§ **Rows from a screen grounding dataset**
START
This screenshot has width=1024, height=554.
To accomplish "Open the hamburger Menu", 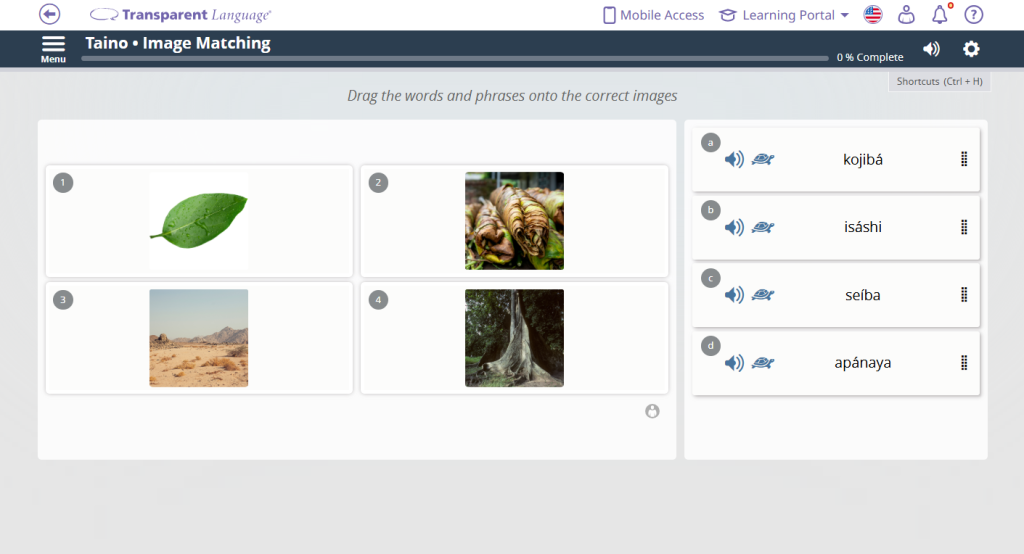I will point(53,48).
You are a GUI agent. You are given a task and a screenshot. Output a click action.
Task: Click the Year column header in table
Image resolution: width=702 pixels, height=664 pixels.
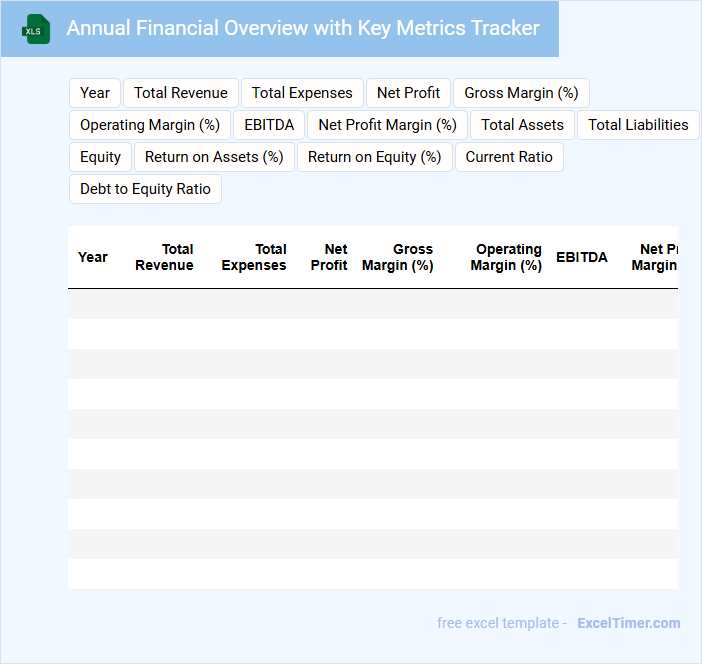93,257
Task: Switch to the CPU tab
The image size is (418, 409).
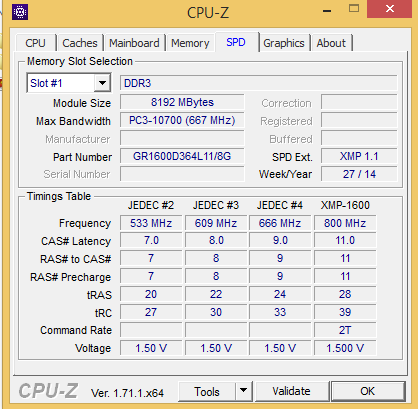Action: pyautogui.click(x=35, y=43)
END
START
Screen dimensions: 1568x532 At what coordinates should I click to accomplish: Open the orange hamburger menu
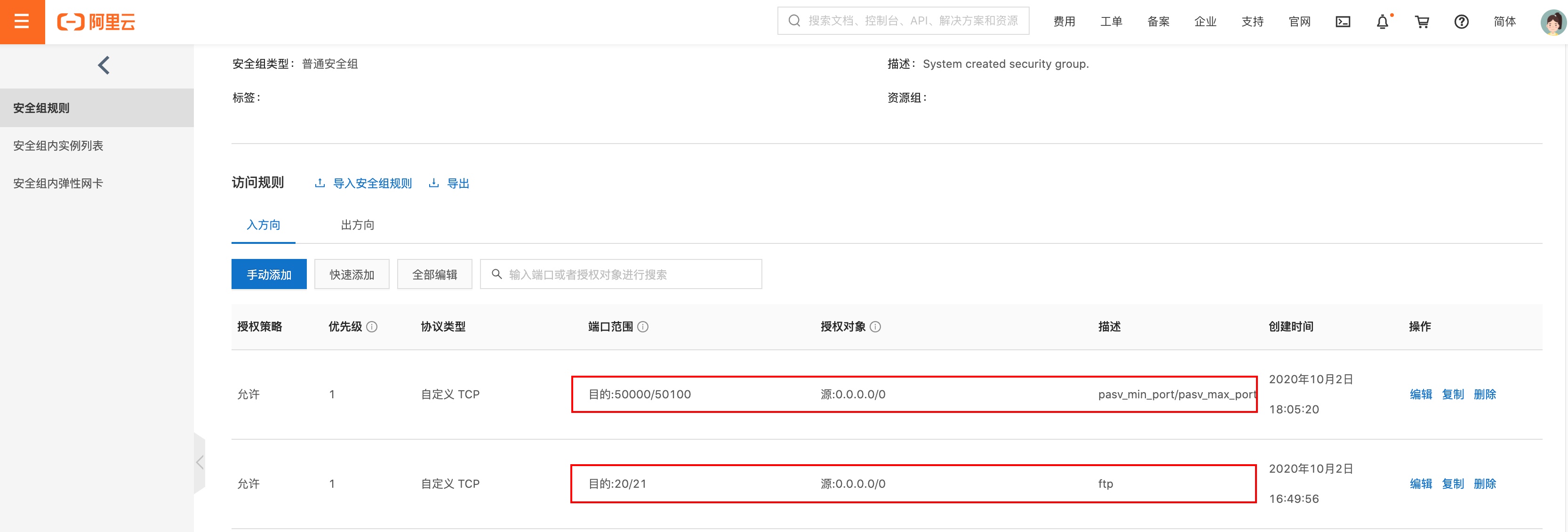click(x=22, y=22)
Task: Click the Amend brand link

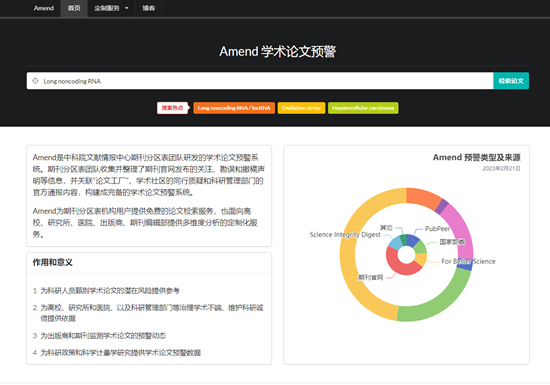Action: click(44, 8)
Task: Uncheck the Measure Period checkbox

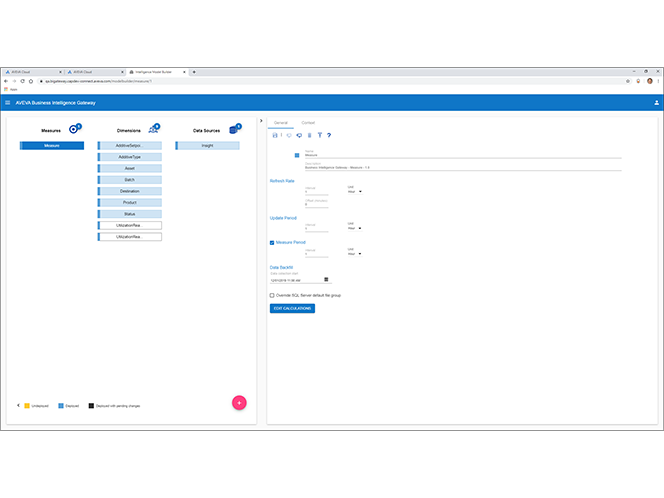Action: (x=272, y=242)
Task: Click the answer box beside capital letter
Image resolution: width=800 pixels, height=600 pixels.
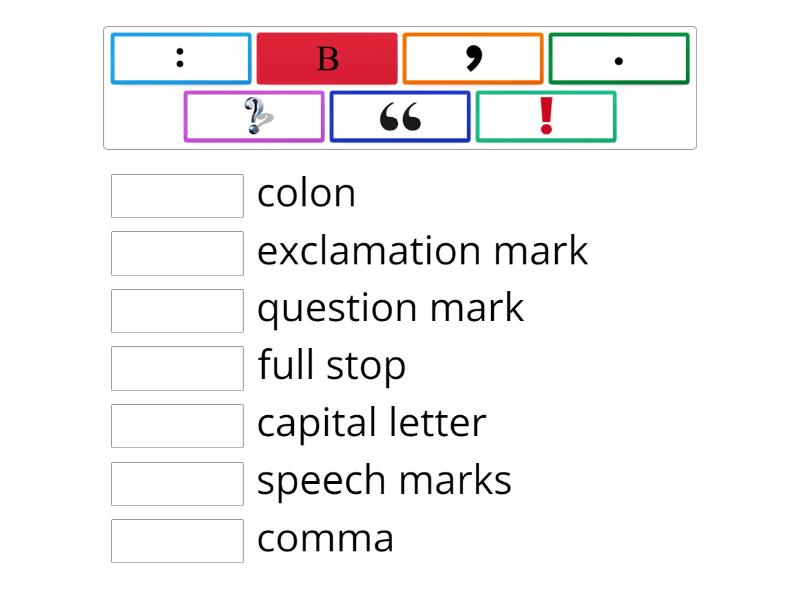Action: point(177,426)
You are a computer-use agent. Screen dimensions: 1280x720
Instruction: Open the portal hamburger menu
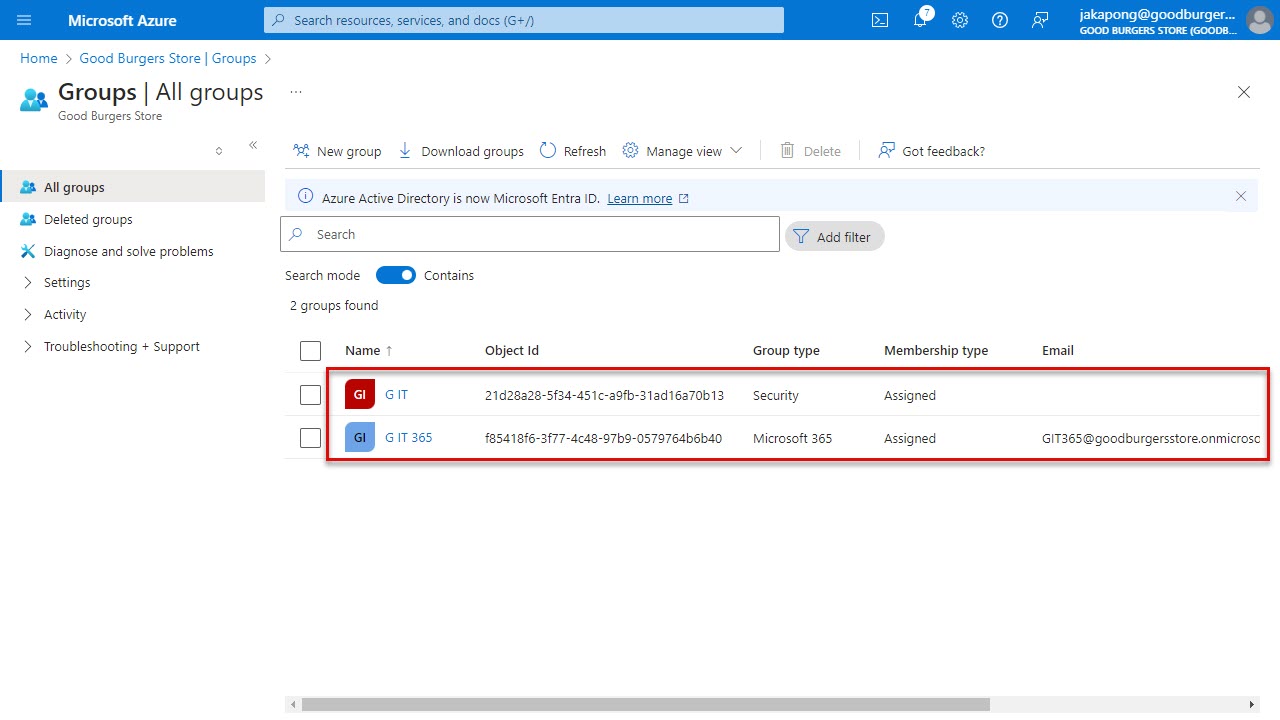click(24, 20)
END
§ **DIRECTION**
Render the part of the data that opens with the line containing "Task: Click the Amend brand link" and closes with the line containing "click(24, 20)" as a Markdown table with the columns Row and Line, skipping blank lines. Leave the pictures out of the answer.

§ **RESPONSE BELOW**
| Row | Line |
|---|---|
| 1 | Task: Click the Amend brand link |
| 2 | Action: click(44, 8) |
| 3 | Task: Uncheck the Measure Period checkbox |
| 4 | Action: (x=272, y=242) |
| 5 | Task: Click the answer box beside capital letter |
| 6 | Image resolution: width=800 pixels, height=600 pixels. |
| 7 | Action: point(177,426) |
| 8 | You are a computer-use agent. Screen dimensions: 1280x720 |
| 9 | Instruction: Open the portal hamburger menu |
| 10 | click(24, 20) |